Start Unknown End Define the Beautiful Struggle of Life
Impatient with Growth
It's interesting when we tell ourselves that we want better things for ourselves and family. However, there are times when we forget it or rather we do not want to put in the work because we're so comfortable at where we are. Being in our comfort zones give us that trust that we will and always feel that same emotion at any given time and moment. When we feel and are either disappointed of the outcome rather than being grateful for the lessons and learning we become attached to the situation.
Our own comfort zone is the death of us. Our comfort zone is where we believe life begins and ends. We try to accept situation outside of our comfort zone but when it feels very unforgiving we run back to our zone or our box and stay there. I have had so many breakthroughs in the past few years and frankly, I keep running back into my box and staying in my box or in my circle whatever you call it. Depending on the situation sometimes it's easy and sometimes it's just damn difficult. Sometimes I want to go back into my own comfort zone and old ways. However, I have worked hard and put many efforts, and tears after tears in my growth, and cried myself to sleep at times. I remind myself that I will not go back into that old self and the old ways of being insecure, a pushover and immature. I have even looked for Love at the wrong place, outside of myself.
Last year I was dating someone and I saw all the red flags but I had convinced myself that I can and am able to live with those red flags. We were doing really well, so I thought. I was practically living with him but then out of nowhere he does a 360 turns and breaks things up. I was devastated. He showed me things in a relationship that I haven't experienced; he also showed me things that you shouldn't want in a relationship.
It took me a long time to get over it; I was in tears for days, weeks and months. There are also moments where I wanted to give up on my self-evolution. I wanted to tell my spiritual teacher to leave me alone, I don't want anything to do with him but as I looked past all my devastation and disappointments in life, I knew deep down that I didn't want to stop evolving.
Until now I'm still progressing in my self-evolution with my spiritual teacher. My breakthroughs are easy at times and at times it's not and that's also okay. As long as I'm always striving to better myself, to evolve myself, to learn to unconditionally Love with no expectation I know I'm heading the right direction.

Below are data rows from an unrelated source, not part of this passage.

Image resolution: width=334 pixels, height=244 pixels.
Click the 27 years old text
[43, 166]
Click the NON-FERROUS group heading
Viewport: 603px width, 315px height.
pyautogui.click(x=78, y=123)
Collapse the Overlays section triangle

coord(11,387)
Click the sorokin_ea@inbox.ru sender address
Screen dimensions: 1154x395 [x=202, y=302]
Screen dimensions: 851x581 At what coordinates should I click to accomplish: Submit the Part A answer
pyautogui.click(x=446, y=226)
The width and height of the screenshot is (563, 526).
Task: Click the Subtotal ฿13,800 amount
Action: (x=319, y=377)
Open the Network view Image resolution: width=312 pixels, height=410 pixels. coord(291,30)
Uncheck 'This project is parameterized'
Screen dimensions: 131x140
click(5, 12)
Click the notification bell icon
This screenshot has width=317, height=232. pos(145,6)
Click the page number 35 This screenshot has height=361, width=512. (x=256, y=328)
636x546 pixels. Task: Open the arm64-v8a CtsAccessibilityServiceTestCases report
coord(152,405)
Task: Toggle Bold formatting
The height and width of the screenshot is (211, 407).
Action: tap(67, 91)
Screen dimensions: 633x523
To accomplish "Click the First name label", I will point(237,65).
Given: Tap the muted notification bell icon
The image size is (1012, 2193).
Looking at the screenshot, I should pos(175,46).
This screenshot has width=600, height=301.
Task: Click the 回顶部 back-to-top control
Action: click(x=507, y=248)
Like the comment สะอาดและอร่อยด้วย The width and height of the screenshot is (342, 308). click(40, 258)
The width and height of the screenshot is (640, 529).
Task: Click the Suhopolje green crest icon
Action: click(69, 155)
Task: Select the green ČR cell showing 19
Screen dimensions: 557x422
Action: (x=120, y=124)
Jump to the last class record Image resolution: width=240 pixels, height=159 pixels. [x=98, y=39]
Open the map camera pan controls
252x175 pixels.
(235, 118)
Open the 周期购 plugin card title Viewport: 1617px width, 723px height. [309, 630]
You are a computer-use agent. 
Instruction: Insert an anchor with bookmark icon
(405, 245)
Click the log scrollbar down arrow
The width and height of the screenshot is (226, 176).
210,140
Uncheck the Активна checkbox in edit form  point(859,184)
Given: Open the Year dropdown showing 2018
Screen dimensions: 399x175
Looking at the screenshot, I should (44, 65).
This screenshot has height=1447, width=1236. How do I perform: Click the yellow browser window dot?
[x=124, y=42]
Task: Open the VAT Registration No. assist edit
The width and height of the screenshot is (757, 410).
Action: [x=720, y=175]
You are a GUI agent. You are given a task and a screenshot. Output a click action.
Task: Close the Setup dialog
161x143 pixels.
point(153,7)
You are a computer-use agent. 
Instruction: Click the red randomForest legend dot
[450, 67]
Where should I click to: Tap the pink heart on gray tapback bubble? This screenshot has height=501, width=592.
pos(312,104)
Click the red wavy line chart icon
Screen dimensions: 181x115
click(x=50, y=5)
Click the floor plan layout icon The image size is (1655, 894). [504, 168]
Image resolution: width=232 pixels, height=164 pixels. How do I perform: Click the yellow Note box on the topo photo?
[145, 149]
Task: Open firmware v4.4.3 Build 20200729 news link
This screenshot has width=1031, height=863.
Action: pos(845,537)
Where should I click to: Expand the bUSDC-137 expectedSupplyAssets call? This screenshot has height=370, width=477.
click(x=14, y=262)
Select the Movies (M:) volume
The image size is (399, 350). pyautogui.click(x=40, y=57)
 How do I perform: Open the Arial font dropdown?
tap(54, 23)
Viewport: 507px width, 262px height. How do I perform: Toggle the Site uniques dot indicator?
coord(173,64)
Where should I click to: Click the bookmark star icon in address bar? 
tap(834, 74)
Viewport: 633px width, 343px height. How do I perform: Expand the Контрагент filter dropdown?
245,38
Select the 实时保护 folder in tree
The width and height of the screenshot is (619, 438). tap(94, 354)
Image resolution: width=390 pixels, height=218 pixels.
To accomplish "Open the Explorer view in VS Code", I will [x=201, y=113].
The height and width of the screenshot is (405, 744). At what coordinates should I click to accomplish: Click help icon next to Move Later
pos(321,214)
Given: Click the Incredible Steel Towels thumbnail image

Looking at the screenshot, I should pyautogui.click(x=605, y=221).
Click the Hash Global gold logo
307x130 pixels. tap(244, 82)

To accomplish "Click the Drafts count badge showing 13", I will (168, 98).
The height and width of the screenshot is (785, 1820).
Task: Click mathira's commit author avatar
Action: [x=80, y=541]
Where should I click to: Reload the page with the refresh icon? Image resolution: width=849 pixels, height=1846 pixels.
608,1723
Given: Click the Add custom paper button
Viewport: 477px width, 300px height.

And then I get impatient with myself thinking that this isn't for me and not trusting the journey. That is when you trust the journey. Things will become much easier than before. When we don't have enough confidence in our self to actually portray or manifest what we really want in life, life will give you what you ask for. The universe will conspire with you, never against you. This is why we tend to live in our head because that's where we are most comfortable. When we live in our head, we start to believe the lies that we tell ourselves. It sounds really weird but I actually like talking to myself out loud. It gives me a logical way of learning exactly what need to be learned and rather than saying it in your head. And that's why thinking out loud and saying things out loud when you're in that place of uncertainty will bring light to a situation.
No one will give you a better advice other than you, yourself alone. You know yourself better than anyone around you even when you believe that your friends and family knows you.
This is why it's also good to have friends and a mentor, people who are significant and you trust, who know you and who will not judge you for your actions, thoughts and, unconditional love. Who will guide you and support you and will say to you what needs to be said and not just what you want to hear. And to tell you out loud what you don't want to hear. Because what you don't want to hear is and eventually will become your truth and what you really need to hear. Hearing your truth is very difficult, as is realizing your truth and speaking your truth. Having the consistency spiritually, mentally and emotionally in words, deeds, and action when they are all aligned life becomes manageable. That's why till this day I still practice consistency because lying to myself over and over again takes too much energy. So be patient and practice consistency.